Assignment -
Write out the following listing's lines from the one with "Where should I click to: Open" to the one with "The width and height of the screenshot is (422, 633).", exactly, with both included and no others.

Dataset excerpts -
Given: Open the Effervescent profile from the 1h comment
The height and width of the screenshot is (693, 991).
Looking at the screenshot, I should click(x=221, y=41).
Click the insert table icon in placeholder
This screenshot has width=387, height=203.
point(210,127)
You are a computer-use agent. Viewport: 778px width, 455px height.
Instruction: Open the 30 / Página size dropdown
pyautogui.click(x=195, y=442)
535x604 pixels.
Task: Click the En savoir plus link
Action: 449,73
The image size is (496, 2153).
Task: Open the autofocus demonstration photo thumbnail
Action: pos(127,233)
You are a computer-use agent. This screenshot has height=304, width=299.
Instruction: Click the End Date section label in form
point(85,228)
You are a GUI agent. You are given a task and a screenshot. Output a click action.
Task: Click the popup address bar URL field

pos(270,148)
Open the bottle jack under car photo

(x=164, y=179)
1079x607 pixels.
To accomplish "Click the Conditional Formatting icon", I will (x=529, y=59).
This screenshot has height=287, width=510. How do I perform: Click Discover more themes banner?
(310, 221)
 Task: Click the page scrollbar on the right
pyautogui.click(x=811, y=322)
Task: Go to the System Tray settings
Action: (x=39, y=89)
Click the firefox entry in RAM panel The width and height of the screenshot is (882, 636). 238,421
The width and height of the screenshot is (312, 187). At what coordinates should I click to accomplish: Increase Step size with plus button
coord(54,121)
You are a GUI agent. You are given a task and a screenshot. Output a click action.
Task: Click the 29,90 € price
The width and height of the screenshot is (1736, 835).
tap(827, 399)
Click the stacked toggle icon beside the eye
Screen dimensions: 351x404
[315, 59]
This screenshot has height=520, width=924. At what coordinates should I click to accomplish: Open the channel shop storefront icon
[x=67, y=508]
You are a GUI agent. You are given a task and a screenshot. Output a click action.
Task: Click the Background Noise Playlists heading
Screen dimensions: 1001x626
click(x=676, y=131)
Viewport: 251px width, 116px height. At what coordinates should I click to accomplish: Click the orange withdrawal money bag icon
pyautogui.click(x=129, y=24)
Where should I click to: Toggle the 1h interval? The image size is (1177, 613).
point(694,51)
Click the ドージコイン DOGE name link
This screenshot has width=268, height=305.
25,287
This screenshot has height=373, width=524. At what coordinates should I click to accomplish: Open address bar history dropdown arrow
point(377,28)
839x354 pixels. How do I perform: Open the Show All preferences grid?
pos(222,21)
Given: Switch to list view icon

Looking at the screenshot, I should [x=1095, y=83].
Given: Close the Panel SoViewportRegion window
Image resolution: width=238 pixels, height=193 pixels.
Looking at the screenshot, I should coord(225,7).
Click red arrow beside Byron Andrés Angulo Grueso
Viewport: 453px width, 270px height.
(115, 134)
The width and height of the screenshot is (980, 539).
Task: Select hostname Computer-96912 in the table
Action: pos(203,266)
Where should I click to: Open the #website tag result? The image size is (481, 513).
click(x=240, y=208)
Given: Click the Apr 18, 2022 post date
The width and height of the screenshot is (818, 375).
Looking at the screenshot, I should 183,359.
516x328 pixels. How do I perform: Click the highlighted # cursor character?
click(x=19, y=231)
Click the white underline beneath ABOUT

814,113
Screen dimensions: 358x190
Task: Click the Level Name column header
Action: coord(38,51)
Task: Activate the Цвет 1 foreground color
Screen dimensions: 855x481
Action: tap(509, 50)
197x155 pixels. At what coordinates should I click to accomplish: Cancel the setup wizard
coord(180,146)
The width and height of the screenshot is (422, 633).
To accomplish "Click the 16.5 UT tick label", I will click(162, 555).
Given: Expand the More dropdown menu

Your solution -
Where should I click to: Open the #website tag result? The image size is (481, 513).
click(x=240, y=208)
Given: Click the Apr 18, 2022 post date
The width and height of the screenshot is (818, 375).
Looking at the screenshot, I should 183,359.
516x328 pixels. How do I perform: Click the highlighted # cursor character?
click(x=19, y=231)
Click the white underline beneath ABOUT

814,113
Screen dimensions: 358x190
Task: Click the Level Name column header
Action: coord(38,51)
Task: Activate the Цвет 1 foreground color
Screen dimensions: 855x481
Action: tap(509, 50)
197x155 pixels. At what coordinates should I click to accomplish: Cancel the setup wizard
coord(180,146)
The width and height of the screenshot is (422, 633).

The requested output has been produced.